The shelter also mandates a curfew of 9:30 p.m. from Sunday through Thursday, and 11:00 p.m. on Friday and Saturday.
“I’ve never been to prison, but I’ve watched prison shows. And it feels like I’m in prison here,” the resident says.
It’s not uncommon for District-contracted homeless service providers to mandate curfews, or require that parents accompany their children at all times on a property. At motels like the Days Inn on New York Avenue NE, where dozens of D.C.’s chronically homeless families live, similar policies are in effect. That policy was also in place at DC General before it closed in October.
But advocates for the homeless have criticized the idea that kids shouldn’t have any independence, arguing that these guardianship policies over-police families and treat facilities like a prison. (“I felt like I was signing in to see an inmate at the jail,” Staudenmaier says of her visit to The Kennedy last week.)
The resident says that she knows a handful of others with physical disabilities who live on the upper levels of the building. “The first floor should be for people with disabilities,” the tenant says, referring to maintenance issues like the elevator outages. “This place is not disability-friendly at all.”
She adds that a neighbor on the third floor reported a plumbing issue that caused water damage in one of the bathrooms in that hallway, and also alerted staff to a water leak on the fifth floor. (By design, certain bathrooms in the building have wheelchair-accessible showers. But not all of them do, and they’re scattered throughout the building.) And she says that, despite rules against smoking in the building, the smell of cigarette and pot smoke pervades the hallways, agitating her asthma.

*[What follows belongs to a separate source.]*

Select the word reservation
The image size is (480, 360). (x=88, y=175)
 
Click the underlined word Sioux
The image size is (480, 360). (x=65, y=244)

A spokesperson for service provider NCCF sent City Paper an emailed statement, saying in part that any maintenance issues that tenants of The Kennedy have submitted “have been reported directly to the contractor and are in the process of being formally submitted to the appropriate partners in the DC government offices.”
The spokesperson added that NCCF has “received no report of a burst pipe or flooding on the 5th floor, however there was a concern over the weekend regarding an outside door to the roof and water entering the building due to the extreme weather the D.C. area experienced. Proper precautions including water clean-up, signage, and formal documentation for the building services providers were taken immediately.”
A spokesperson for the Department of Human Services says that a contractor was dispatched on Monday to fix the elevator, and that the agency has been assured it’s a permanent fix. The spokesperson also says that DHS has directed the shelter’s service provider to notify the agency of any other maintenance issues.
Two other shelters, in wards 7 and 8, opened in October and November, respectively. Construction on shelters in wards 3, 5, and 6 is ongoing, and District officials plan on opening them between the summer of 2019 and spring of 2020. A shelter in Ward 1 is slated to open that summer. DC General closed in late October, shortly after The Kennedy opened, but before shelters in wards 7 and 8 opened.
During a September tour of the Ward 4 shelter, DHS Director Laura Zeilinger estimated that while the average length of stay for families at DC General was about 180 days, DHS has set a target length of 90-day stays for families at the smaller shelters.
“We committed to replacing DC General with smaller, more dignified programs that can provide the services, support, and environment that our families need to get back on their feet,” Bowser said in a September press release, “and with these community-based partners, we’re doing just that.”